Fragmento del texto:
Por José Pablo Feinmann
Han
surgido –acaso sin saberlo– maestros de la deconstrucción. Se apoderan
de un texto y alteran su sentido. Ante todo, por el lugar y el espacio
que le dan en la red. El lector de Letrinet, siempre superficial y
apurado, leerá el copete y seguirá adelante. Pero con la simple lectura
del copete hará su juicio sobre el escrito del emisor. Y, para colmo,
vomitará algún veredicto insultante, veloz, que llega con frecuencia a
la cumbre del ultraje (a mí me han dicho delicadezas como Gordo
bufarrón, por ejemplo) en la abominable sección Comentarios. Al
principio, me reía. No porque la frase fuese ingeniosa, sino por lo
desmedida que era, acaso por arañar la cima del disparate, del absurdo. O
por el asombro que provocaba el desparpajo para el agravio que existía
perversamente en ciertos individuos. Ya no me río. El asco y la pena
reemplazaron a la risa. El destino de un texto es el de su distorsión
por el medio que lo reproduce y luego lo espera el estercolero de los
Comentarios, donde una cantidad inmensa de anónimos resentidos,
de anónimos llenos de odio, dejará caer sobre el escritor del texto (que
se ha cuidado, para colmo, de redactarlo bien, cuidando su estilo) una
serie de palabras que llegan también a otra cumbre similar a la anterior
(la del ultraje): la cumbre de lo soez. Todo esto porque el texto le ha
parecido “K” al que arroja toda esa basura sobre el emisor al que
considera “anti-K”. Aunque los “K” también incurren en la blasfemia.
Pero menos. Bastará analizar los insultos del 8-N para comprobarlo. Los
insultos provienen de los grandes medios de comunicación. Es más: creo
que tienen expertos que son los que escriben la mayoría de los
comentarios o los alteran. ¡Jacques Derrida en las letrinas de Internet!

Consigna: Reproduce sin cambiar nada la parte del texto sobre los comentarios en internet que va entre "Pero menos. Bastará" y "letrinas de Internet!", ambos incluidos. Los registros son material aparte y no tienen relación con el texto.

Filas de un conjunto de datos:

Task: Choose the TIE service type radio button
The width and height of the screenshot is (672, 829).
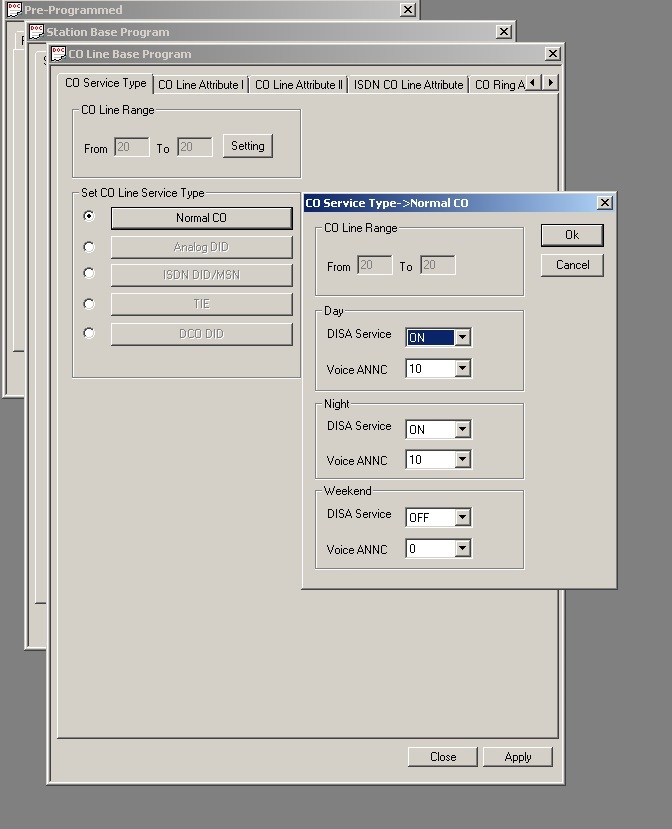Action: coord(89,304)
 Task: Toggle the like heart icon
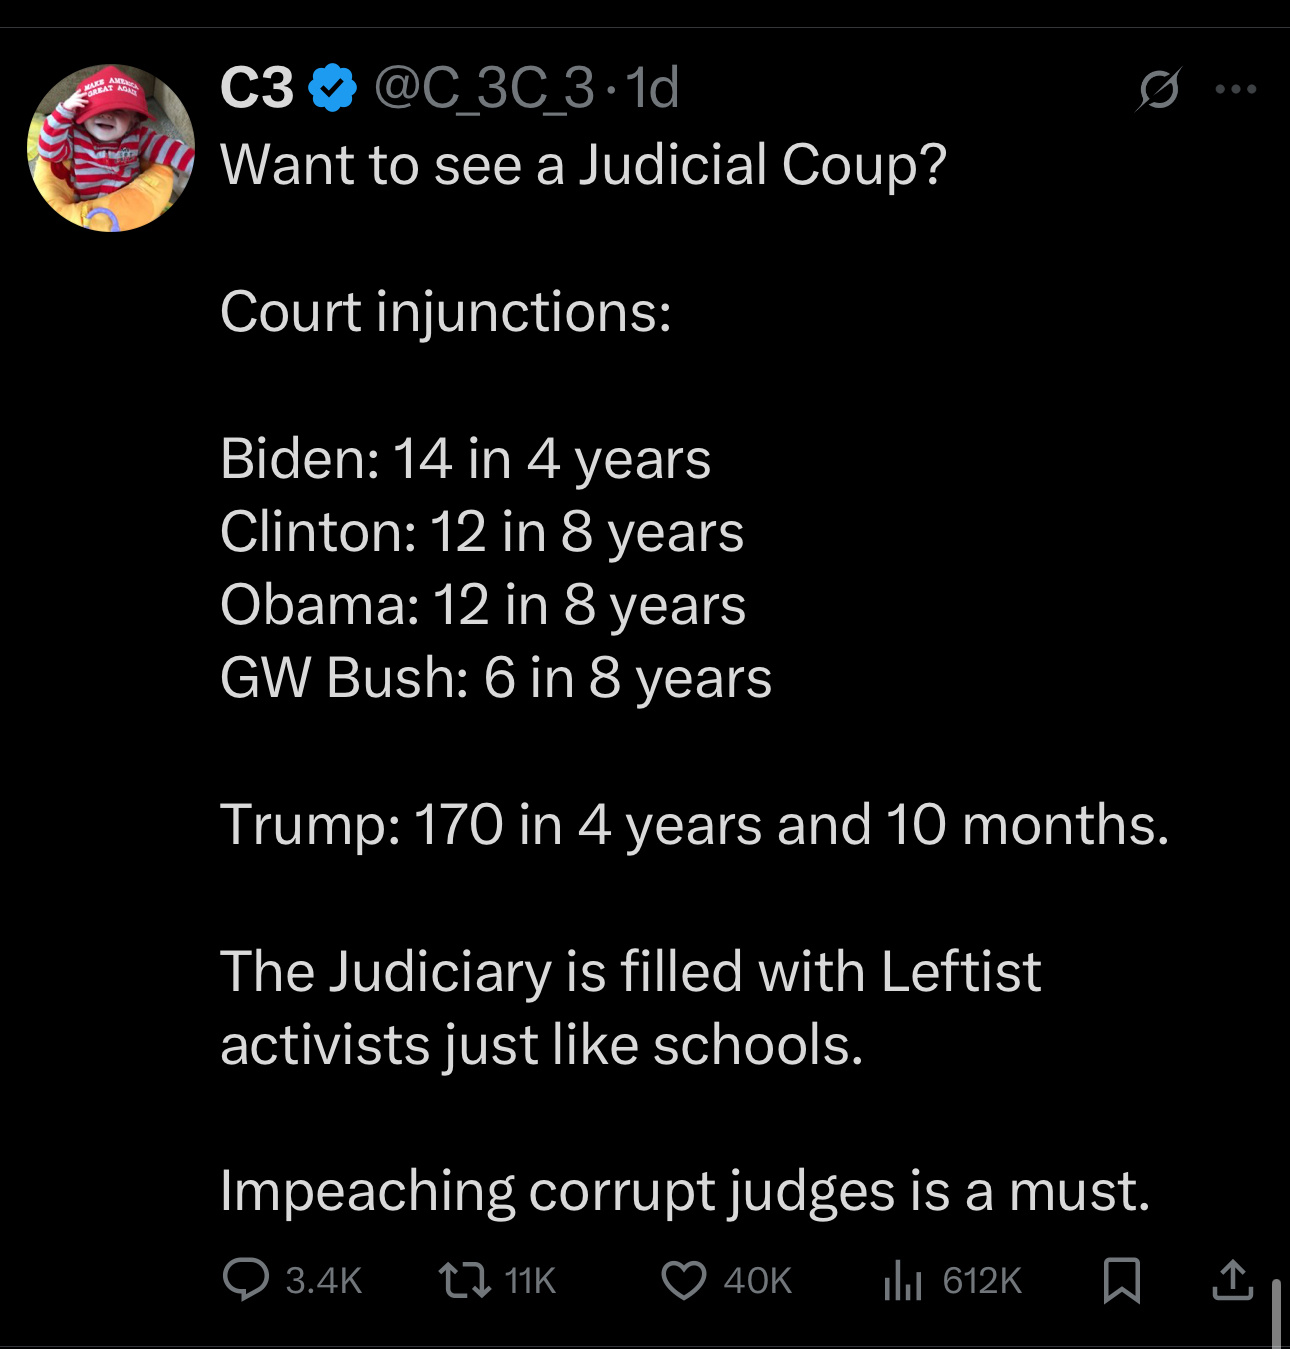[x=684, y=1280]
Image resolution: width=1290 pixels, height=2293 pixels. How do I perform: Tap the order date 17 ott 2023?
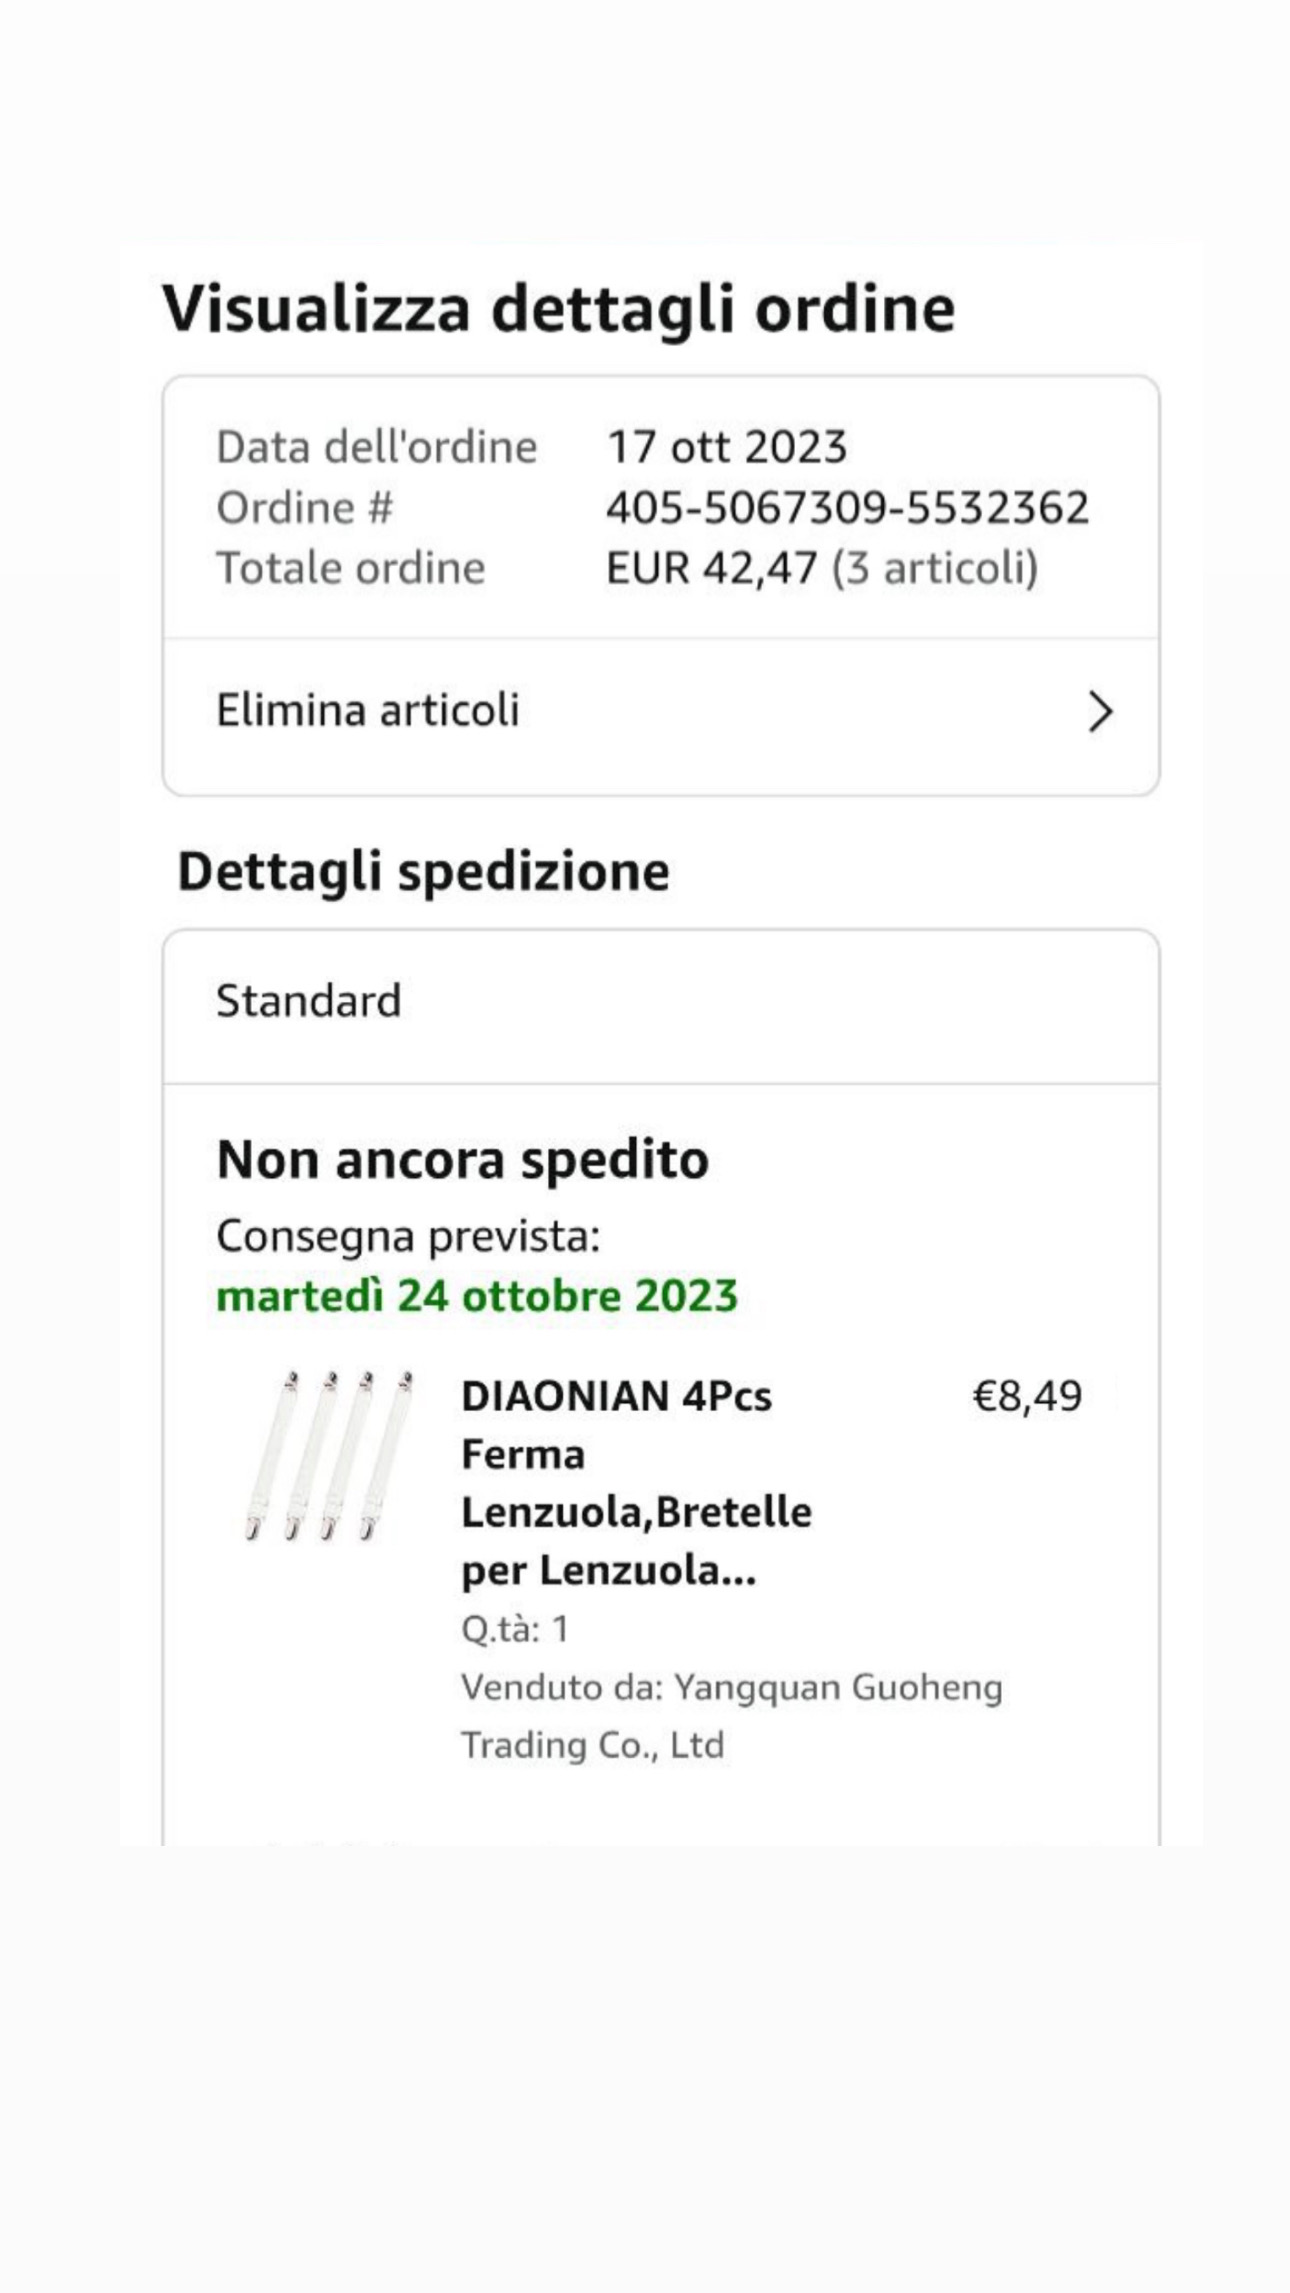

Resultado del ejercicio:
Pero menos. Bastará analizar los insultos del 8-N para comprobarlo. Los
insultos provienen de los grandes medios de comunicación. Es más: creo
que tienen expertos que son los que escriben la mayoría de los
comentarios o los alteran. ¡Jacques Derrida en las letrinas de Internet!